I looked a bit into this, I think the logic in ClassicUO is missing some safety checks to avoid the crash, but in theory the safety check would have to result in a disconnect anyway (because I think the packet is being read from corrupted buffer).

  1. Few messages are printed, some are corrupted (random Japanese characters) and then a crash. This one was similar to: System.ArgumentException: Destination is too short #1618, but it was actually inside SetCapacity. It was trying to copy the old buffer over the new, but with a Span of size bigger than the old buffer.

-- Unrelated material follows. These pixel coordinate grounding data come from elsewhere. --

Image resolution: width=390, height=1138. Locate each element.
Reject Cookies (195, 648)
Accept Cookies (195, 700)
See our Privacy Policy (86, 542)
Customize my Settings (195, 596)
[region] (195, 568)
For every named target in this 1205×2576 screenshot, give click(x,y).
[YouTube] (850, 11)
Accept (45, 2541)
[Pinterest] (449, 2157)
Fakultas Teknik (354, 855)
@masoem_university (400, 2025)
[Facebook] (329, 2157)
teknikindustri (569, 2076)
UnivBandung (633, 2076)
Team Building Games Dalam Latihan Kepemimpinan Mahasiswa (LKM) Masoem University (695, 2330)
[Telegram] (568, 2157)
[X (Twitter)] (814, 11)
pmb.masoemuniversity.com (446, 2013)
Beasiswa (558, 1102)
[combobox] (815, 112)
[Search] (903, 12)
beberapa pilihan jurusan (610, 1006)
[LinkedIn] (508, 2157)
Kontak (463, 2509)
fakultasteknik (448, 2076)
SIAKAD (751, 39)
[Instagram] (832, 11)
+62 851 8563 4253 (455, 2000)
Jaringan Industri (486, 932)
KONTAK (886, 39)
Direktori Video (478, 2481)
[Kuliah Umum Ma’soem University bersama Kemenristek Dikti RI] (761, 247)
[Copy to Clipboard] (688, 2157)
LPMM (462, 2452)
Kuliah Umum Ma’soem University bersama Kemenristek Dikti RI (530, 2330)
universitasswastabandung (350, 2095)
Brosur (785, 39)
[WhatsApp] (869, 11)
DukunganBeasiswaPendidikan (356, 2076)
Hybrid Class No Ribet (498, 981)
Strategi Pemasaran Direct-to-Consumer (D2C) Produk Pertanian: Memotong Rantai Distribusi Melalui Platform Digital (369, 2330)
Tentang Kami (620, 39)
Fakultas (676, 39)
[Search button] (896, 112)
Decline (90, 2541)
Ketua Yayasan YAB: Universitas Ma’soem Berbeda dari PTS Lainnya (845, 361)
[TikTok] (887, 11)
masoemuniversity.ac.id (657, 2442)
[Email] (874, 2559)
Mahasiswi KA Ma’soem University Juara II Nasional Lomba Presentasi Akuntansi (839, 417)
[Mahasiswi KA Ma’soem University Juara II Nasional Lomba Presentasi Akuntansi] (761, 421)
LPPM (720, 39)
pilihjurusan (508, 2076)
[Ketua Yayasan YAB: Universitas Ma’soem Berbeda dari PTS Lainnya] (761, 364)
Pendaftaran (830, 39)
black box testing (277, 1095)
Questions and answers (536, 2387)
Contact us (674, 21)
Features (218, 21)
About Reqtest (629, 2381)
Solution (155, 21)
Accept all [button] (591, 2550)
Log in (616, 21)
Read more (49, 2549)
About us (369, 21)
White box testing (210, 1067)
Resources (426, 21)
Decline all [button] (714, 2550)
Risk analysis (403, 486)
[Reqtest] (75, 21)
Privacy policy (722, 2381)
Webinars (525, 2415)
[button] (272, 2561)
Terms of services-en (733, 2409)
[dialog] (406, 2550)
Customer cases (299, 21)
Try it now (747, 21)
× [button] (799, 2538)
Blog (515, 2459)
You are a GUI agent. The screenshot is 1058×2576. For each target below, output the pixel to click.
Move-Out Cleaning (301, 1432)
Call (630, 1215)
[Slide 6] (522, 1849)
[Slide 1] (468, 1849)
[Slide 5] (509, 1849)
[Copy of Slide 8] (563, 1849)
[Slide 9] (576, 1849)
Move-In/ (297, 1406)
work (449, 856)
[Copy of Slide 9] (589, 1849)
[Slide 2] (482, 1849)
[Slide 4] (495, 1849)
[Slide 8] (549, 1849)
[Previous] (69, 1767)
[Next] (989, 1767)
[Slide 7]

  2. Corrupted characters, the script end up "working" (it moves some selected items from a container to another), but then looking at the console, it's spamming "need more data" for some random but fixed packet ID.

After the whole day behind this I've been able to catch ClassicUO in this state:
image

While it cannot be seen for the CUO_MAIN_THREAD which instance of a circular buffer is being Dequeued from, I can see from the debugger that it's using _pluginsBuffer, which is also being used by that other thread, which is Enqueueing data.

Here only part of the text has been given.